--- Input material ---

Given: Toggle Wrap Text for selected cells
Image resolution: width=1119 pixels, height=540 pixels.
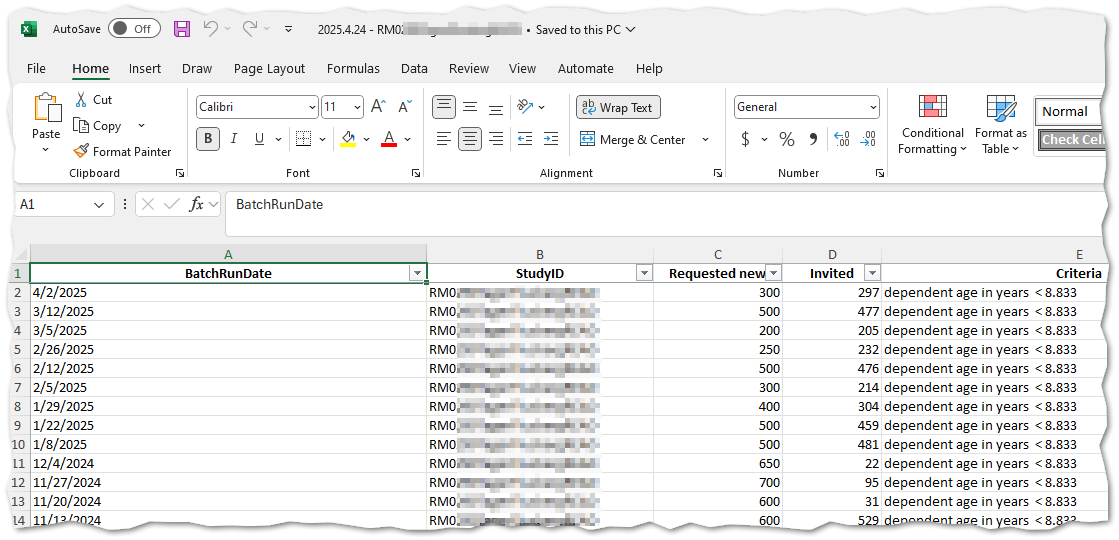Looking at the screenshot, I should 618,108.
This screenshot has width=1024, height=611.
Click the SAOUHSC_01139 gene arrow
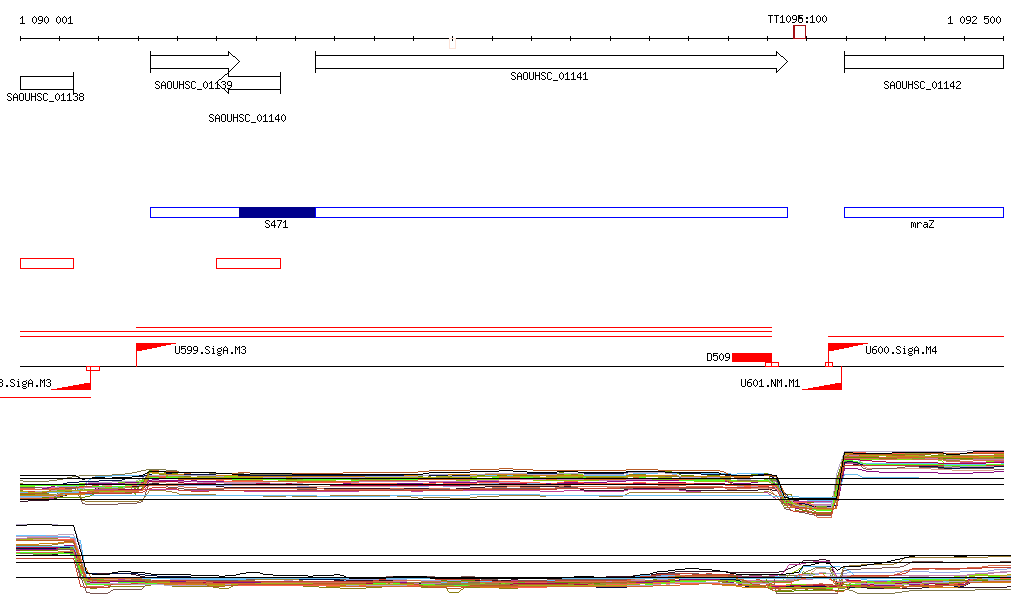click(194, 62)
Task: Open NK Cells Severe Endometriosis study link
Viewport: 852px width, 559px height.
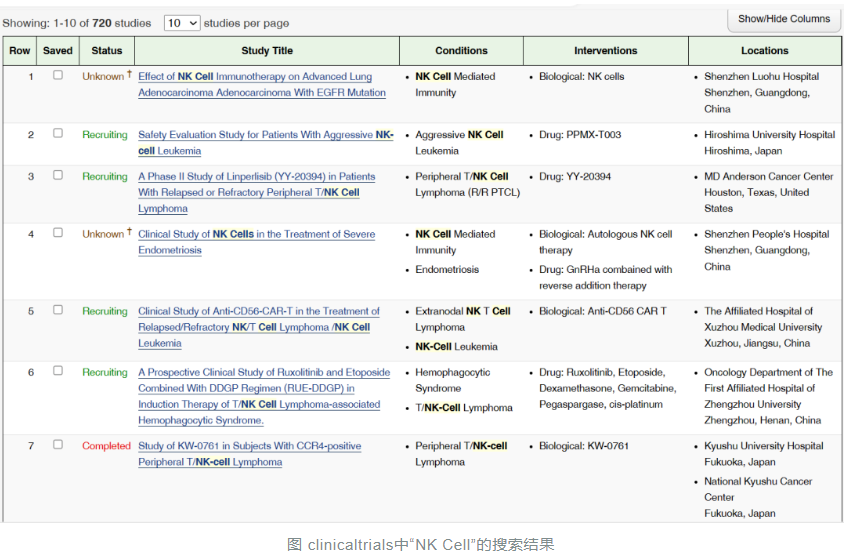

---

_Directions for this task_: With the pictures left out, output exactly the lines from the one with "Image resolution: width=1119" through the end of the listing above, both ends included.

_Answer section_:
Image resolution: width=1119 pixels, height=540 pixels.
Looking at the screenshot, I should 618,108.
This screenshot has width=1024, height=611.
Click the SAOUHSC_01139 gene arrow
click(194, 62)
Task: Open NK Cells Severe Endometriosis study link
Viewport: 852px width, 559px height.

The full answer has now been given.